:: Problems and tasks ::
**A.** From the passage on Mongolia's land system, set down the stretch from "But as the modern" through "out and privatized." word for word.
**B.** According to the passage on Mongolia's land system, what do many local politicians and economists call the core cause of Mongolia's backwardness?

:: Extracted text ::
════

Despite the reputation for violent acquisitiveness that Mongolians acquired when Genghis Khan and the Golden Horde forged the world's greatest land empire in the 12th and 13th centuries, Mongolia developed as a communal land-sharing system long before capitalists and Communists clashed over the principles of property and ownership.
Every herding clan led its animals across a specific seasonal grazing route established by the clan's ancestors, and the right to this path was respected by others through an unwritten code based on honor and mutual cooperation.
But as the modern world has encroached on this remote country, Mongolia has been trying to reinvent itself as a free market democracy.
Many local politicians and economists now say that Mongolia's traditional land regime is the core cause of its backwardness and want to replace it with a Westernized property management system under which land would be parceled out and privatized.

════

:: Supplied data ::
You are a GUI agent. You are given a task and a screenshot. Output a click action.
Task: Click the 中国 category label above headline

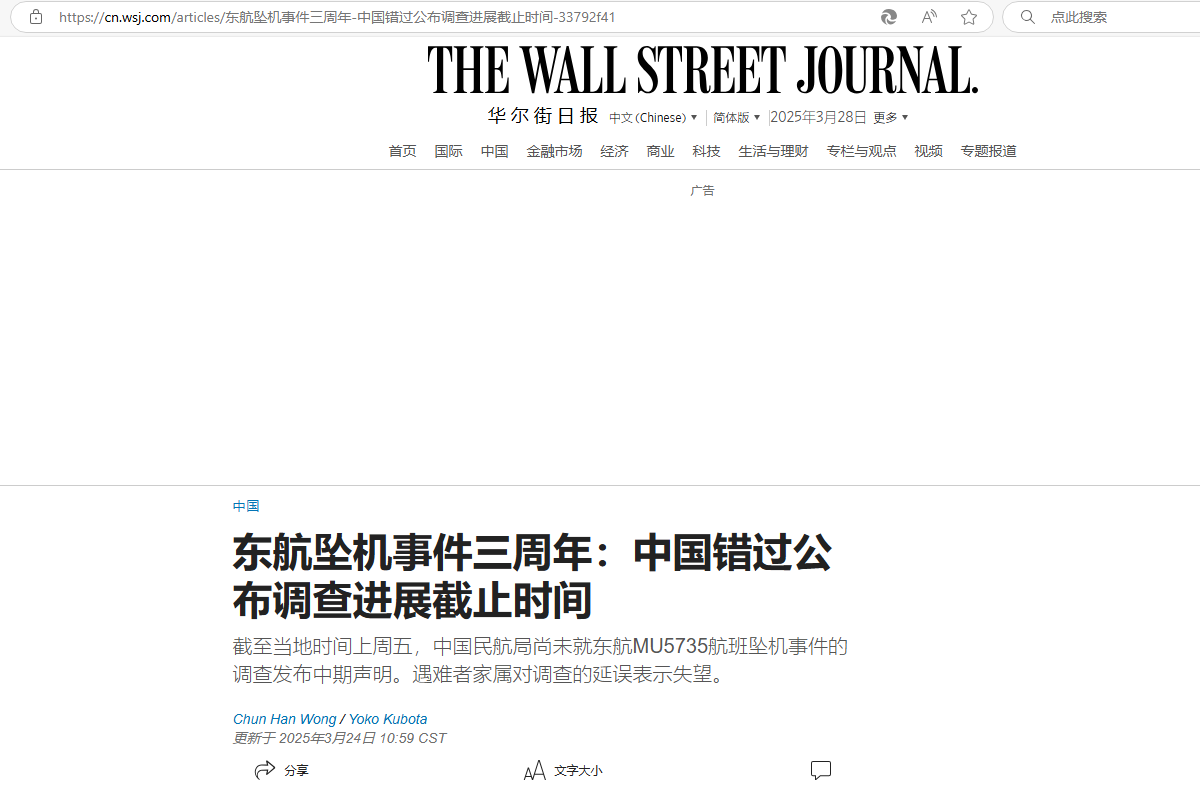(x=246, y=506)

════

:: Answers given ::
**A.**
But as the modern world has encroached on this remote country, Mongolia has been trying to reinvent itself as a free market democracy.
Many local politicians and economists now say that Mongolia's traditional land regime is the core cause of its backwardness and want to replace it with a Westernized property management system under which land would be parceled out and privatized.

**B.** Mongolia's traditional land regime.